One summer day at the railyard, she met two brothers, Chester and Henry Nash, and some exciting moments followed as they jumped trains together, but it lasted only until her newfound friends made their way to a town in Virginia, where relatives took them in.
Adah continued hopping trains alone until she reached Kentucky, where the land was green and spongy like the reaching fingers of a massive crawling creature, and she began to see that maybe this was what she’d been looking for. A place grounded and verdant and unending, growing so abundantly that she could reach down, touch it, and pull it up by the roots for examination.
Now the river she also loved was killing her. She was slender but strong—hard work on the farm and housework had given her muscles—but she was no match for this water.

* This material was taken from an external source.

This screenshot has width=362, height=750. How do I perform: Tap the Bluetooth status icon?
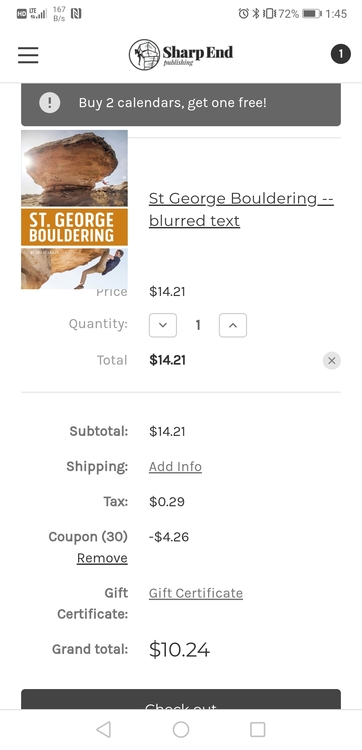pos(256,13)
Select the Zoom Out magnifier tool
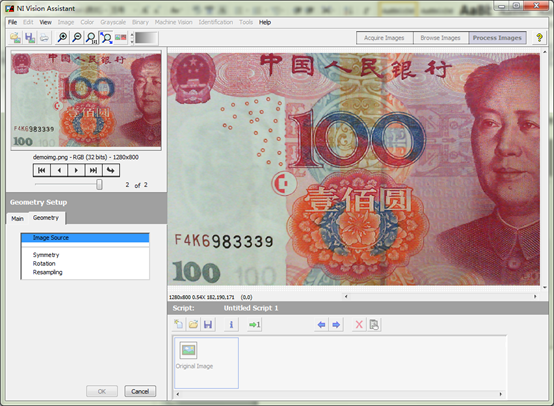This screenshot has height=406, width=554. (x=77, y=37)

Back in Louisville, Adah had kept company with some carnival types, and a kindly woman named Jessamine made Adah finish her high school education and also taught her how to read the tarot cards, a way to make a living. Jessamine said that a smart young woman with a New York accent, serious eyes, and pleasant looks could glean coins from country yokels looking for work in Louisville, as well as from city people down on their luck and seeking prosperous predictions to keep their spirits afloat. Adah discovere
d she had a knack for reading people. She took that God-given talent and further developed her observational skills. Everyone had a tell, and she used that more than anything else to survive by fortune-telling. Jessamine had taught her the ropes before she, too, died suddenly, and Adah picked up the practice, going around the city and its outskirts with a band of peddlers and other misfits, setting up gritty little camps in parks, empty lots, and open spaces.

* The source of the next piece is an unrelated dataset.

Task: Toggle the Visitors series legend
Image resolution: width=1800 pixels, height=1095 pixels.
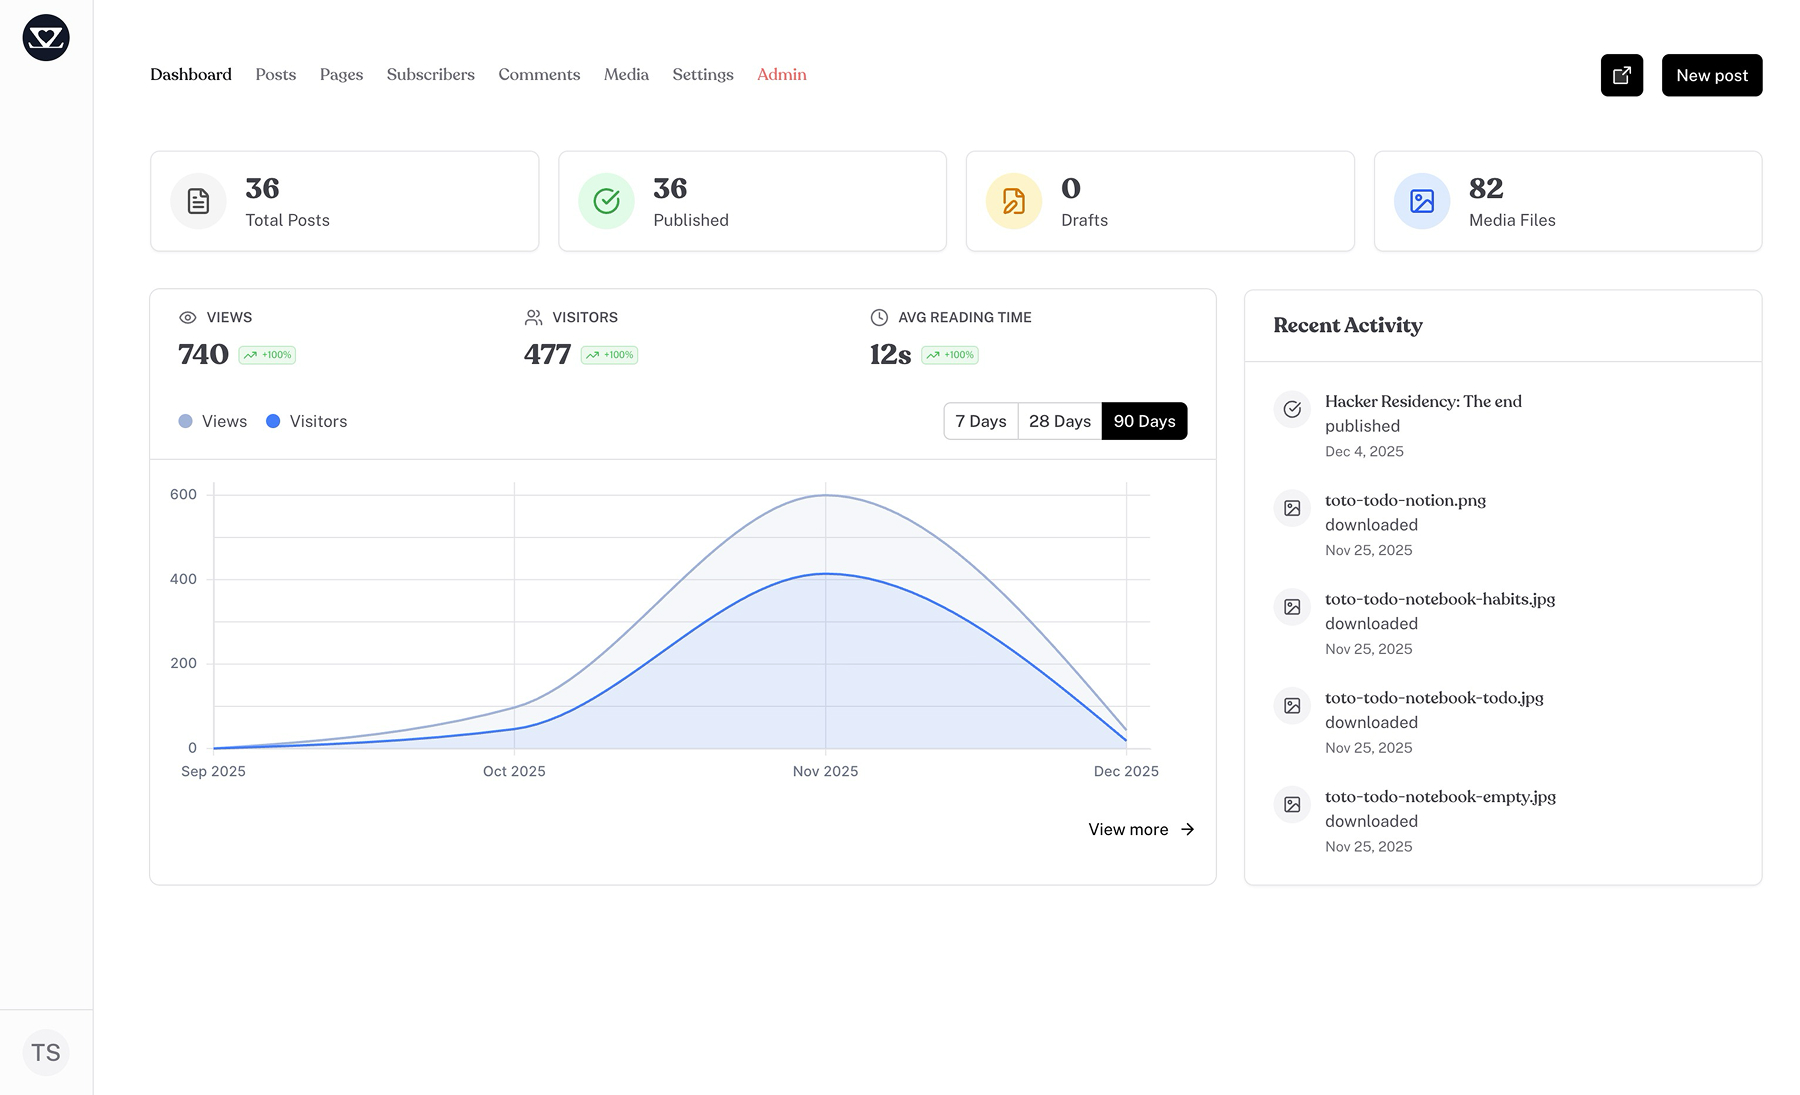Action: click(x=307, y=421)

People began to fascinate her, not as scientific objects of study but as vessels of soul and desire and spirit, each as unique as an individual leaf or a sparkling stone. She learned that a person’s emotional needs were as important as physical ones. Never disingenuous, she tried to dole out hope, even a glimpse of it.
In Louisville, she met Lester.
Three and a half years ago, he had pushed aside the flap of canvas that made the door to her fortune-telling tent and stepped in for a reading. Adah’s eyes had traveled from the dungarees up to the leather belt at his waist, to the shirt, unbuttoned at the collar, to his neck, Adam’s apple dominant, to his face, nicely boned. He was approaching thirty, she guessed, not tall, but built compactly like a boxer, with a cinched waist and steel-rail limbs. His hair was thick, black, and curling; it would never thin out, but instead would turn into distinguished silver. One long lock spooled down his forehead. His eyebrows were curly, too, but looked as if they had been combed in one direction, out toward the temples. An attractive man.

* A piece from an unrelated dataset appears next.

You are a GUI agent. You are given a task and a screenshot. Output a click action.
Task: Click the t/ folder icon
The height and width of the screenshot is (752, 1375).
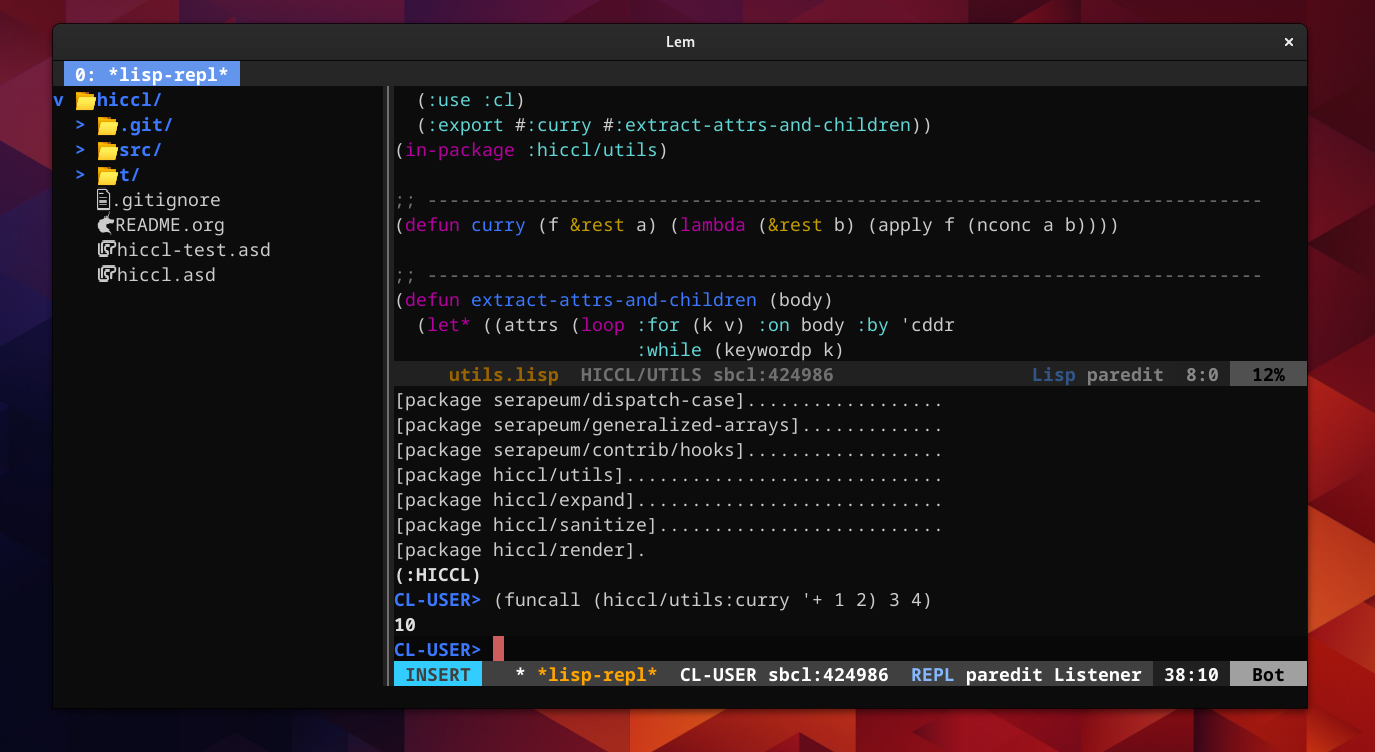tap(106, 174)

For a moment, she remembered herself as the girl who had once wanted to become a teacher or a nurse—someone who might appeal to such a handsome man. She had never intended to make the reading of cards into an occupation. But she was alone, and the Depression had changed everything. One had to make a living any way one could. And during tough times, the demand for fortune-telling was on the rise.
People doing well rarely came to her, and sometimes she stretched hope to its limits for the downtrodden, painting as rosy a picture as possible and even declining payment from a few.